Sometimes you don't realize how hard something is until you make your way through. My life has been one rollercoaster after the other. From abusive parents to the tragedy of losing my best friend, I've lived a life that most 19 year olds wouldn't be able to say they've even thought was possible. But despite the trials I have been subjected to over my short life, I cannot deny they have made me a better person. Marcus Annaeus Seneca was quoted with saying, "Every new beginning comes from some other beginning’s end." Life is but a series of happenings that stack upon one another. While one sets the foundation for the previous - it does not define what that next will bring.

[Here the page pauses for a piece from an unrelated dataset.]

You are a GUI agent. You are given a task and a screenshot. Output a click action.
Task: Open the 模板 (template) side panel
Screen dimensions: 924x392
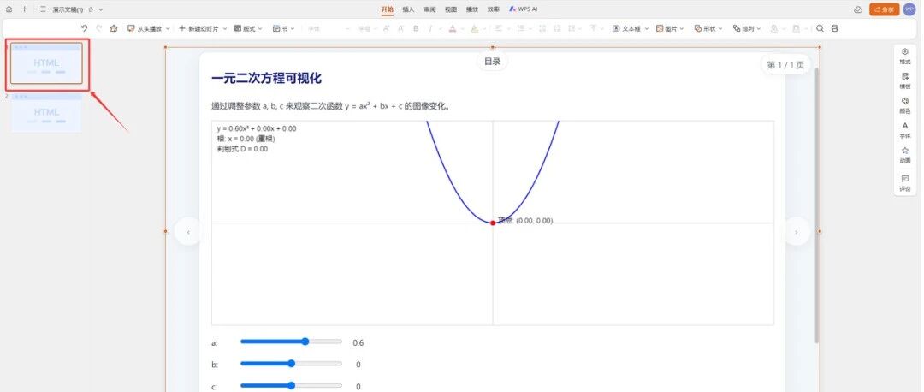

I have faced hardship through every year of my life. My father was an abusive drunk, my mother a meek woman that would take her frustrations with my father out on me emotionally, and I spent much of my early life hiding from the other people in my school. I was labeled the poor kid. I was mocked and laughed at for not having the trendy clothes or fancy shoes. But all of these trials only elevated me to a different plane. My skin would toughen until it was near steel and I looked inward to find my true strength. Without these trials I would not have been able to reach where I am now. What everyone needs to realize is that you enter this world surrounded by others, but you leave it completely alone. Trust nobody but yourself. Build your inner strength and all else will come.

“Don’t depend too much on anyone in this world because even your own shadow leaves you when you are in darkness.”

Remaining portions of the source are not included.